Abbott Laboratories (NYSE:ABT) has scored a fresh victory across the Atlantic Ocean. The company announced Monday that it has been granted a CE Mark for its MitraClip G4, the latest version of its popular heart valve replacement device, which means it is approved for use in the countries of the European Union.
The G4 had already been approved for use in the U.S. by the Food and Drug Administration. It treats mitral regurgitation, a condition in which the mitral valve that sits between the left atrium and left ventricle of the heart fails to close properly. According to Abbott, this is a common heart condition -- among people 75 and older, one in 10 suffer from it.

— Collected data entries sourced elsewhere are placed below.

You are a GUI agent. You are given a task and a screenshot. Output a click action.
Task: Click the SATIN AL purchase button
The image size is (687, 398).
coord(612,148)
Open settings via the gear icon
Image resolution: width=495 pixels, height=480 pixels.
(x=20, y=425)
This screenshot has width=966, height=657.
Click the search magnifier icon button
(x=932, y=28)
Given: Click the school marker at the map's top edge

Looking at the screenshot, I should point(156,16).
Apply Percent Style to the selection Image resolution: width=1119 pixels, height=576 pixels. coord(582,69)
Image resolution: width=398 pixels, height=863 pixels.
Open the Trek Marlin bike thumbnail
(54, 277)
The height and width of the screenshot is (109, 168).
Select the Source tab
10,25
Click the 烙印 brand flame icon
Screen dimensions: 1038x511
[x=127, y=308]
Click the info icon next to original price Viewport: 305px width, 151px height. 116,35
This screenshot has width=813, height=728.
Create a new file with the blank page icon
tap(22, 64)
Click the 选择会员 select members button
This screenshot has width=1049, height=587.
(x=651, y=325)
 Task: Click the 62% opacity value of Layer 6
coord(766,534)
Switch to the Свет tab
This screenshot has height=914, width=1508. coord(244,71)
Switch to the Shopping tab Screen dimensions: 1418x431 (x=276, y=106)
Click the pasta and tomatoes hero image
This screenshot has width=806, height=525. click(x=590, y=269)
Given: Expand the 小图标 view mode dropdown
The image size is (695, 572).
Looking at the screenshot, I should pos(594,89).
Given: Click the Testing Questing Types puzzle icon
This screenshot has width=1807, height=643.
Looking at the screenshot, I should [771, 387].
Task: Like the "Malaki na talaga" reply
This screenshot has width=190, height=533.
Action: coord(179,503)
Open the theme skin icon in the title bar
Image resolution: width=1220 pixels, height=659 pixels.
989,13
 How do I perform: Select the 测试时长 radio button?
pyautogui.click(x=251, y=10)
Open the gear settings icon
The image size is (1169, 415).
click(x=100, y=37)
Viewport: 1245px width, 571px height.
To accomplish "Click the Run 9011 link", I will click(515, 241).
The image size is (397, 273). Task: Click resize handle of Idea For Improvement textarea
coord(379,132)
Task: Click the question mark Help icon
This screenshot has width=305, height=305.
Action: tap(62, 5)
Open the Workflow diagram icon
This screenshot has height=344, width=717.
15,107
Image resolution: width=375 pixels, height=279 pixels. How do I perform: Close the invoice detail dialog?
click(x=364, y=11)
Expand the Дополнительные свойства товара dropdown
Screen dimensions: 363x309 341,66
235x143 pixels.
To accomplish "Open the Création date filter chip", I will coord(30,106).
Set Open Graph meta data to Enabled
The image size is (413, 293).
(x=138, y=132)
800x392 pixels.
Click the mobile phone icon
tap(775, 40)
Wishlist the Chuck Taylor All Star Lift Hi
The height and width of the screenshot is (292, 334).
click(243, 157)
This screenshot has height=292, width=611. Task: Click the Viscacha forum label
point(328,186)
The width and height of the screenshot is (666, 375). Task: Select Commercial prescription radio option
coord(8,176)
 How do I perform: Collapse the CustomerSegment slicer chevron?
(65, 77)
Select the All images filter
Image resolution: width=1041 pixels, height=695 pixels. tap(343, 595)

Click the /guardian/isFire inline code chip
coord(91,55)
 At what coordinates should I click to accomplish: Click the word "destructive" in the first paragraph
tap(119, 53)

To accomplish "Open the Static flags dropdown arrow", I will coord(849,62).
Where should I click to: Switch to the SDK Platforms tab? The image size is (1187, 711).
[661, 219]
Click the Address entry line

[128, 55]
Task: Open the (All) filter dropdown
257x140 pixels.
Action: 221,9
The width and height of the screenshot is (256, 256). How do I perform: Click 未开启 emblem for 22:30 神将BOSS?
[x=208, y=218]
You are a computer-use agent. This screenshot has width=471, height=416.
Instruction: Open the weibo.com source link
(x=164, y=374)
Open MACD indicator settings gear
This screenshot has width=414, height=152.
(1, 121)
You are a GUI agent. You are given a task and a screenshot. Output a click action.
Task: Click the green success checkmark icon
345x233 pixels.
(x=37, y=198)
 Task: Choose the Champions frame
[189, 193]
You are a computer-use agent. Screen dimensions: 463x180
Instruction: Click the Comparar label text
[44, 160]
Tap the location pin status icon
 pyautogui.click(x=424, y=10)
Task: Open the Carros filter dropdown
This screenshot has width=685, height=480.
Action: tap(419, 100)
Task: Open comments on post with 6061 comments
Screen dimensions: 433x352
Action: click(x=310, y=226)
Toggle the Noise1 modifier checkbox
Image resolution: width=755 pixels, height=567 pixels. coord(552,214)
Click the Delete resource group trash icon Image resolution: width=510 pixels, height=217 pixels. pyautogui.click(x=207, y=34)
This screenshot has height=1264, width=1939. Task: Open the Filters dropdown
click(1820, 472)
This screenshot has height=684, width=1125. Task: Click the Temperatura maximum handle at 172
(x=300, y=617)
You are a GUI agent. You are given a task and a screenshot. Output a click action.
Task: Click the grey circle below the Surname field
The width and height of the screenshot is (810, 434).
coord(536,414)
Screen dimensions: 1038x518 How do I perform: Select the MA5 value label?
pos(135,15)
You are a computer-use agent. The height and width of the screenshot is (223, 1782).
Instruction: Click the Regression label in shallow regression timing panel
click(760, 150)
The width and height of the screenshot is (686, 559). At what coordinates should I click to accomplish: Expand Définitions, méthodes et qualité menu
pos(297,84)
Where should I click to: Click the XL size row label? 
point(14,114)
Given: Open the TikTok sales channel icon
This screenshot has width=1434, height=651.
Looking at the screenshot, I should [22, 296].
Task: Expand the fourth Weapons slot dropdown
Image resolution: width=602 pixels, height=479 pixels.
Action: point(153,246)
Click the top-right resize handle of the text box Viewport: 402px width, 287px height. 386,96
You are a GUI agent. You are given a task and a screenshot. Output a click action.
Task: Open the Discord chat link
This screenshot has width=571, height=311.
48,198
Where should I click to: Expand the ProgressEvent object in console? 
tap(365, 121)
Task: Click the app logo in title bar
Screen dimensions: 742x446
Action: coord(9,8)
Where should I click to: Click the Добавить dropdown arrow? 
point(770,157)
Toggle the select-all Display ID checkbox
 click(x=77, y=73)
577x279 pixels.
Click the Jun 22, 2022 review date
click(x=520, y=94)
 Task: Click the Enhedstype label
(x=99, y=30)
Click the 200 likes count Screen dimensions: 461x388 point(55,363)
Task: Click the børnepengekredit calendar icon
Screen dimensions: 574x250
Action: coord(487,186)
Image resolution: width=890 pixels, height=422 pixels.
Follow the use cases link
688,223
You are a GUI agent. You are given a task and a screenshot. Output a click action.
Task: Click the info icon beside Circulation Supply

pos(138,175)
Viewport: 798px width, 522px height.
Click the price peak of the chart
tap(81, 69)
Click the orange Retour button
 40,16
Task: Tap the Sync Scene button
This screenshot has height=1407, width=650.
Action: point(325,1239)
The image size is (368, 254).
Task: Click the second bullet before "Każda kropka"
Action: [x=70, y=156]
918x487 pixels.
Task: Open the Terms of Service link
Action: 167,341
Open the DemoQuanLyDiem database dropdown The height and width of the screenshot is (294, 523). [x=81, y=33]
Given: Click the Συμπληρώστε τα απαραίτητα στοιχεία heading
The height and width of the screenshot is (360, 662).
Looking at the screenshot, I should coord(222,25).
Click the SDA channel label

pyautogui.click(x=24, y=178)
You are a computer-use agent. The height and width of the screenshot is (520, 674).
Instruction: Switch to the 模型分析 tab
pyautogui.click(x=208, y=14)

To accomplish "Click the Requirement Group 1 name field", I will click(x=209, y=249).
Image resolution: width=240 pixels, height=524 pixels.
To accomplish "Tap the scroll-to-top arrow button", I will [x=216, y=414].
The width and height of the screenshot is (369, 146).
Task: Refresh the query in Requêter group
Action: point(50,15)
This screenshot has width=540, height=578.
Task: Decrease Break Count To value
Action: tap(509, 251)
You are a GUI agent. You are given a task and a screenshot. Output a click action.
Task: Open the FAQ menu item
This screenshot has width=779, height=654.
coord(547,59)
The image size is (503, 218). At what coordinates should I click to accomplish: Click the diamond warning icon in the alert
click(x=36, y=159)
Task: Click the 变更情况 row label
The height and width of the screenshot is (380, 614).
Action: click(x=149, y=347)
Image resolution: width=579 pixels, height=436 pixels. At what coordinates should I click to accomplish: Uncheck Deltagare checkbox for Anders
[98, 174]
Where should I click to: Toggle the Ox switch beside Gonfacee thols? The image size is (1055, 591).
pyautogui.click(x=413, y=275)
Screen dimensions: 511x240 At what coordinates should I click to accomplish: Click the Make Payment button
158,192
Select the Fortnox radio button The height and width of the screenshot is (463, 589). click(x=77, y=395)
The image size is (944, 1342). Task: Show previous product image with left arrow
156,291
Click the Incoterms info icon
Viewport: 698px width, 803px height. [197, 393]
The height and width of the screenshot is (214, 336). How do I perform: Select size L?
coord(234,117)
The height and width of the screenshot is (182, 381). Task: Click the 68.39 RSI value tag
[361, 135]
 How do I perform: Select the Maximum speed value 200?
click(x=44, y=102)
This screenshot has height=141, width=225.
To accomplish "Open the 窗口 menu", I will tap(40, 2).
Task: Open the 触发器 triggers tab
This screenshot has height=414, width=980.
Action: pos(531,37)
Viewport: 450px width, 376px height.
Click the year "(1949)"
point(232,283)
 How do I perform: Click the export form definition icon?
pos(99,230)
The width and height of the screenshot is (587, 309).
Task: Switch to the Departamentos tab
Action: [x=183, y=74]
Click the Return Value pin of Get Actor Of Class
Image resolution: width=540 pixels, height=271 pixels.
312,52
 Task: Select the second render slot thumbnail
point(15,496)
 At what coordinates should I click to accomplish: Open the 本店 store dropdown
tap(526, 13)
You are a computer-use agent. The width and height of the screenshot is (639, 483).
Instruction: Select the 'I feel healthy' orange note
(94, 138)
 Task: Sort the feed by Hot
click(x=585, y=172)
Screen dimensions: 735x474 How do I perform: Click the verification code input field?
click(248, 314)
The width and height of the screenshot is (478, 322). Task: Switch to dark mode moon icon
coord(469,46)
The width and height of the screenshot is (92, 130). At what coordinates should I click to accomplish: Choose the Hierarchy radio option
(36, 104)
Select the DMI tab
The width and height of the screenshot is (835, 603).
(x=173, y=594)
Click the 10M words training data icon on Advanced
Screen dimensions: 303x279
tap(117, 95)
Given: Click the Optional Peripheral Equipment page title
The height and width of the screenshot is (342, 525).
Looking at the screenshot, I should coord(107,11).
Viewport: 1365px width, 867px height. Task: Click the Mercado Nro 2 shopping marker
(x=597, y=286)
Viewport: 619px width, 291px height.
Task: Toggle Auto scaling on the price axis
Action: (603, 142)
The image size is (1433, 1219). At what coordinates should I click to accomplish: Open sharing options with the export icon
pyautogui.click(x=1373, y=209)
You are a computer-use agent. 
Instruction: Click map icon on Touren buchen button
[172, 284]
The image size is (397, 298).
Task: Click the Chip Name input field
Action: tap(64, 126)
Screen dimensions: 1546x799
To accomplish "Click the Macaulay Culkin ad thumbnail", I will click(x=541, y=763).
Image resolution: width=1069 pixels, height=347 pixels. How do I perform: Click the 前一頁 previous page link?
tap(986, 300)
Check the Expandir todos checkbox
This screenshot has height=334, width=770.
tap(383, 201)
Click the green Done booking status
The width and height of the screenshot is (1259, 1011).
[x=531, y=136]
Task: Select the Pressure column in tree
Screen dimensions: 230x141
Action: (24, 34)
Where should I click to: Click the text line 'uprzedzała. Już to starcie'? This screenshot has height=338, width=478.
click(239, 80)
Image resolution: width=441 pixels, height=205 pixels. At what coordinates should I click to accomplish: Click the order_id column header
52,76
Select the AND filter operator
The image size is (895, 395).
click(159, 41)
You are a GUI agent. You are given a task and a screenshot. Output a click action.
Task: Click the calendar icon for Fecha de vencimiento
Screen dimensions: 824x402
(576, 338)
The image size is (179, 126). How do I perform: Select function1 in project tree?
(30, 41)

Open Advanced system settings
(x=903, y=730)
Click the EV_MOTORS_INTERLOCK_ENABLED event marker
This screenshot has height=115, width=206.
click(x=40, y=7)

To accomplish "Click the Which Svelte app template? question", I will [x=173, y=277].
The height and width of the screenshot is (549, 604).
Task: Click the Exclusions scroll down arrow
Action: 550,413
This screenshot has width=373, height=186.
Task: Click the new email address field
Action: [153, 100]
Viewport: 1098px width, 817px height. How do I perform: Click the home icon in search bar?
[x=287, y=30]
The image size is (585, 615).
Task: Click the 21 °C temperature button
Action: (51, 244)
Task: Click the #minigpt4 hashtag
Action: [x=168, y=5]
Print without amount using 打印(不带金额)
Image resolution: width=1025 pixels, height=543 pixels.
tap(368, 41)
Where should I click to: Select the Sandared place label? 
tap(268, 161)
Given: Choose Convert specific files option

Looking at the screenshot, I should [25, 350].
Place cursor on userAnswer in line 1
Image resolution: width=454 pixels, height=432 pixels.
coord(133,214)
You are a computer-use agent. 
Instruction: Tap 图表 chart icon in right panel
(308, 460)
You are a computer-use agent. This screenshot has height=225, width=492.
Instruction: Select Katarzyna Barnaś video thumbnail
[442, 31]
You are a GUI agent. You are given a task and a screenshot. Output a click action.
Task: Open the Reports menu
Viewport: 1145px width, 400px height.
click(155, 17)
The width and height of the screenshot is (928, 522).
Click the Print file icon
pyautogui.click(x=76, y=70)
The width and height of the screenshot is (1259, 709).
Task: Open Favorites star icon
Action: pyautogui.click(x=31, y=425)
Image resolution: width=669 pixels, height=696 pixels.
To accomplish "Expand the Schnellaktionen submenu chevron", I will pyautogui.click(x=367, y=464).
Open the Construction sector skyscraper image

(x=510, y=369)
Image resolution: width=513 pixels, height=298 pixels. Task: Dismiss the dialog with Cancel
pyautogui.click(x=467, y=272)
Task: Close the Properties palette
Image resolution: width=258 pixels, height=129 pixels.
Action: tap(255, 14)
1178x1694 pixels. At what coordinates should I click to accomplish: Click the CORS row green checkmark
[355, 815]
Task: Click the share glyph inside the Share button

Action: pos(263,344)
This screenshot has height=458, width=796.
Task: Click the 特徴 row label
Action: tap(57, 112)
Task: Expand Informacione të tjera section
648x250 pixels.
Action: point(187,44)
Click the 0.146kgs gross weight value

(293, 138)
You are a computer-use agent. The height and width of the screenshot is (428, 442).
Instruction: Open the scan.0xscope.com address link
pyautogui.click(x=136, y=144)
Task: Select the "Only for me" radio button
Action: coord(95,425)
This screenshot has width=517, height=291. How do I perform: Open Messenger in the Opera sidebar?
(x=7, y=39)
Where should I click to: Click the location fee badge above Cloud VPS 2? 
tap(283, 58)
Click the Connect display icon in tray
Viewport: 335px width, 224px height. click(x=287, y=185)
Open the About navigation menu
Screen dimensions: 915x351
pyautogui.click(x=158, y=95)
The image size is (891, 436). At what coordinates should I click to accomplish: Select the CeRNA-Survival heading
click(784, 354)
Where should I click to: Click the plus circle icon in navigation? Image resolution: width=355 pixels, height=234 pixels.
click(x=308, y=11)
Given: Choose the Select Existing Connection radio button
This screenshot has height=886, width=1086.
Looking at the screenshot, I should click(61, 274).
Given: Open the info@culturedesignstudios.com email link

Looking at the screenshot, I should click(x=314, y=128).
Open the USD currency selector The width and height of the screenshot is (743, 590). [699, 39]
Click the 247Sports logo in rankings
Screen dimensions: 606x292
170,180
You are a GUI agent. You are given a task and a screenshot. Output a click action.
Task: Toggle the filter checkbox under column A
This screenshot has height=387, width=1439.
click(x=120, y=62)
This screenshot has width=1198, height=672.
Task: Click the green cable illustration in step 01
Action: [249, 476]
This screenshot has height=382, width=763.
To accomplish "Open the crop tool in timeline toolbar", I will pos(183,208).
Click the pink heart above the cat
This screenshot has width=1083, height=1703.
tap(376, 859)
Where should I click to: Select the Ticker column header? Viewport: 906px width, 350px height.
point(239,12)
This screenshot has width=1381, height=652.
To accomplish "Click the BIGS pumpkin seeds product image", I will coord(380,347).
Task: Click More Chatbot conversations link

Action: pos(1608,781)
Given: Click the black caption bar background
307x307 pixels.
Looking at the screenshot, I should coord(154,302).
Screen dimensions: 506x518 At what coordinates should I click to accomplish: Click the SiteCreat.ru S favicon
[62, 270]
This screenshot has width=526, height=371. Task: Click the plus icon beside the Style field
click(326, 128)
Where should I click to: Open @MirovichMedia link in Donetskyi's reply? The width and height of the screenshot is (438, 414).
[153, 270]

"This CE Mark, along with other recent approvals and advancements for our MitraClip device, underscores the need for MitraClip's innovative therapy -- which has become a preferred choice for the treatment of mitral regurgitation around the world," Abbott quoted Michael Dale, senior vice president of its structural heart business, as saying.
The MitraClip was developed in the late 1990s and early 2000s by a company called Evalve, which was bought by Abbott in 2009. The first version of the device was approved for use in Europe in 2008, and in the U.S. in 2013. According to Abbott, more than 30,000 patients have received MitraClips.
Despite the new regulatory green light, Abbott shares fell by almost 1.1% Tuesday, in contrast to the gains posted by the major equity indexes.